### Your instructions
Update the part of the records that opens with the line containing "Click the 'Check customer ID' error message" and closes with the line containing "Where should I click to: Download": write those lines out again with "resume" changed to "cover letter" and nothing else altered. Leave the pictures out of your answer.
►
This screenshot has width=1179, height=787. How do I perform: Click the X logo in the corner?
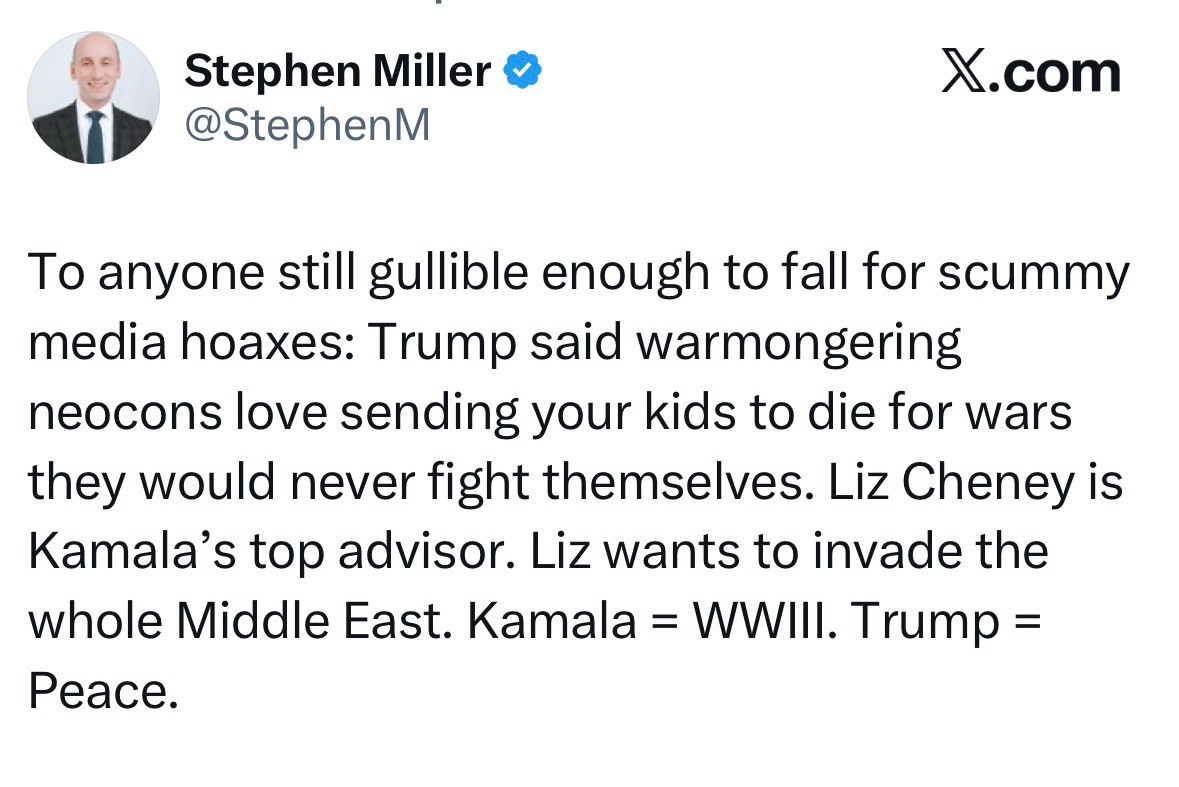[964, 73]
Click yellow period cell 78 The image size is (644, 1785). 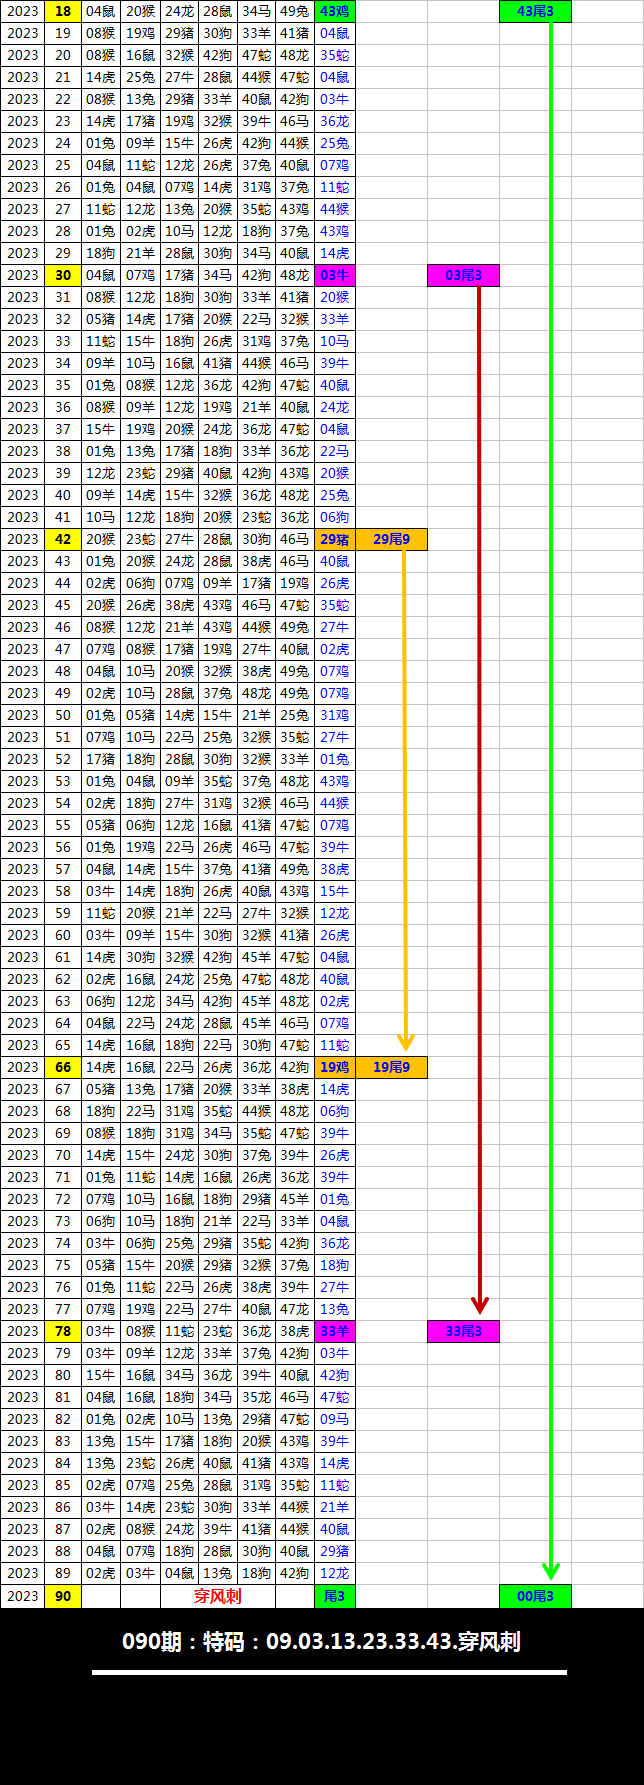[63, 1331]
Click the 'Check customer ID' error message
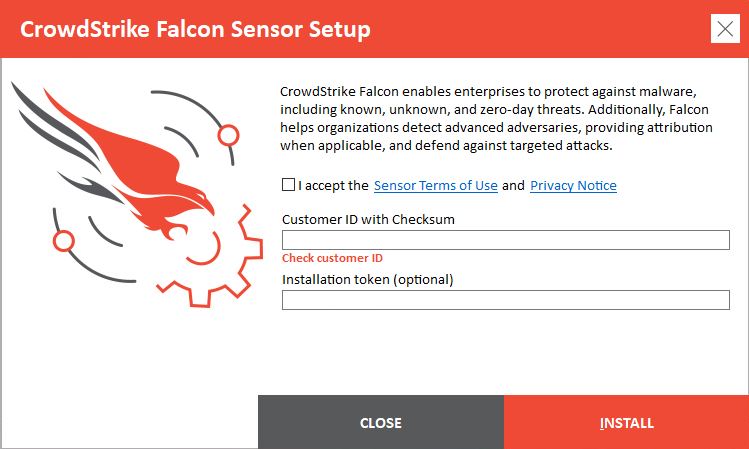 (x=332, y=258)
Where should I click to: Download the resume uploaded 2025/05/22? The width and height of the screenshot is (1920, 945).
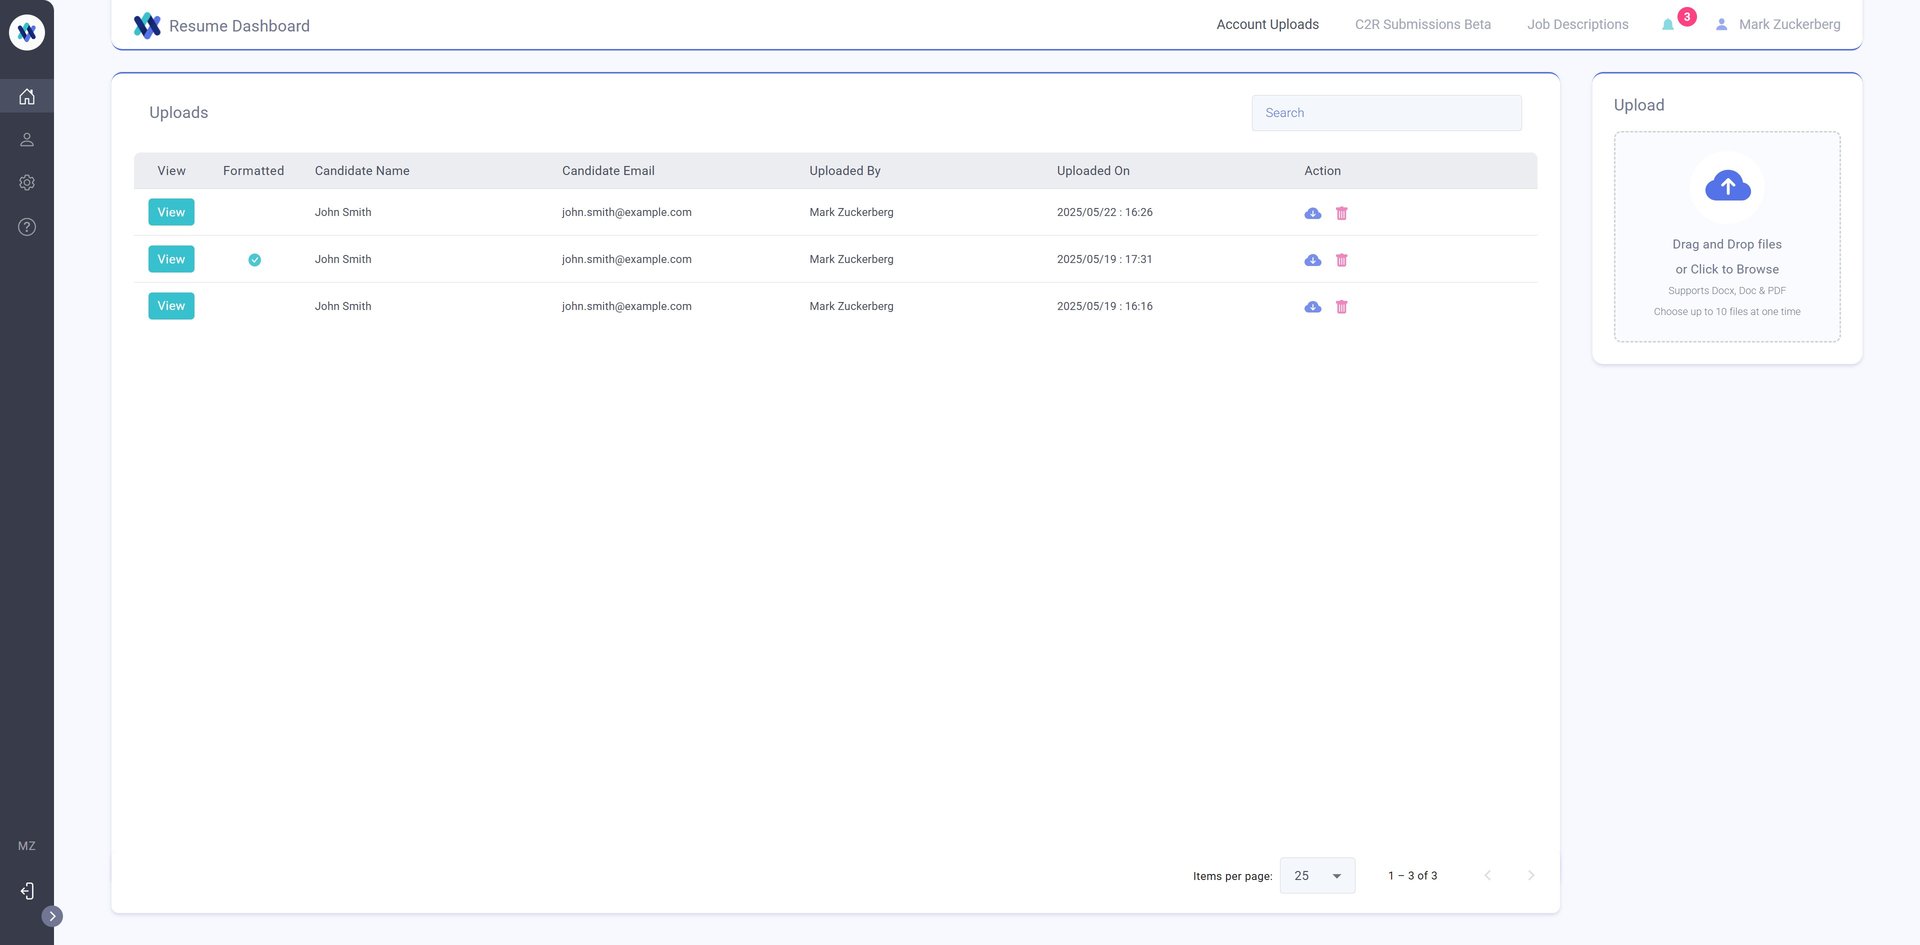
◄
►
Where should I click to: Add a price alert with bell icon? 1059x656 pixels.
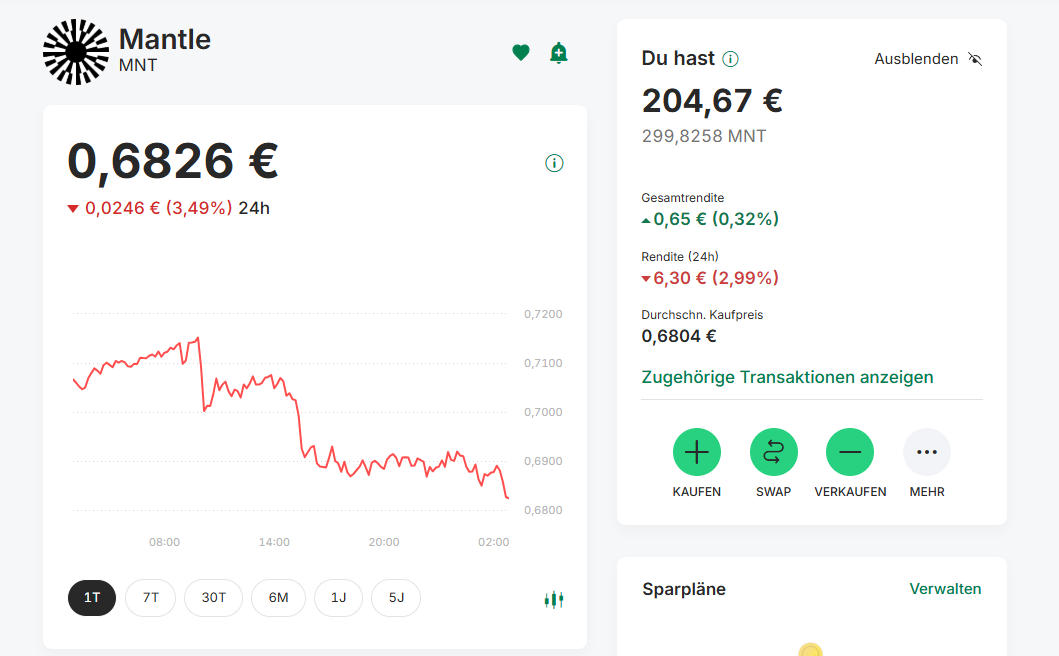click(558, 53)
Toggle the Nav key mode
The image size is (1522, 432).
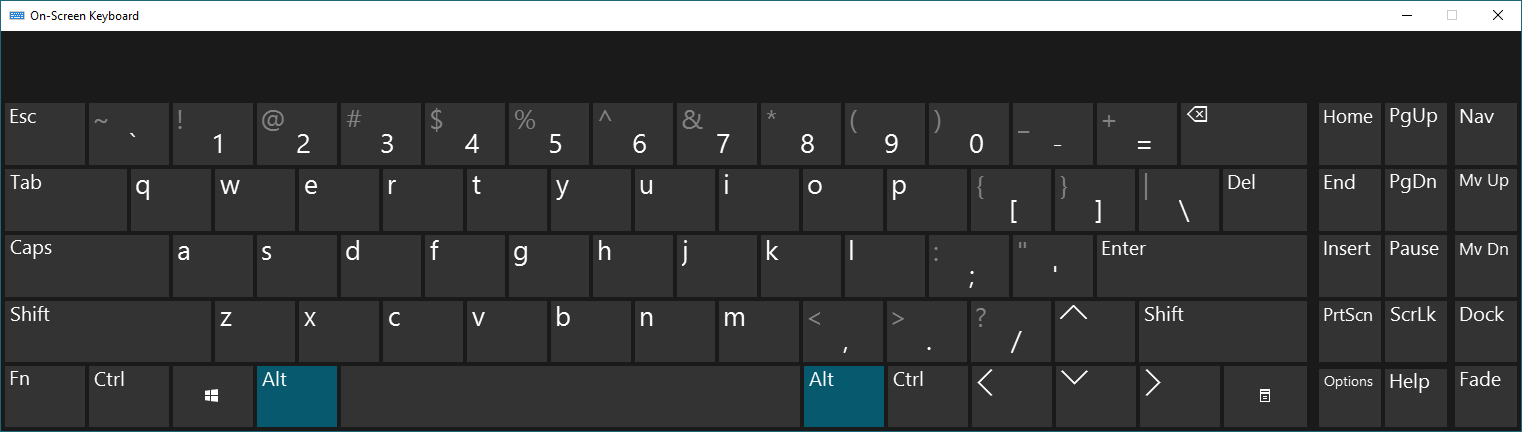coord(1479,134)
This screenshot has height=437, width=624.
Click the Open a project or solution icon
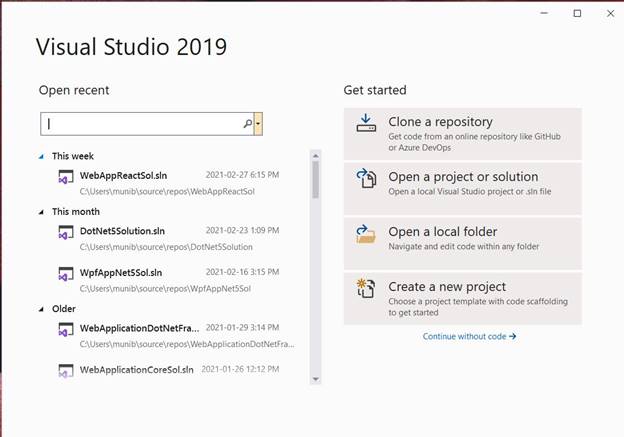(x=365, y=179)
◄
### Solution for this exercise
Click the 'Check customer ID' error message
 (x=332, y=258)
Where should I click to: Download the cover letter uploaded 2025/05/22? The width and height of the screenshot is (1920, 945).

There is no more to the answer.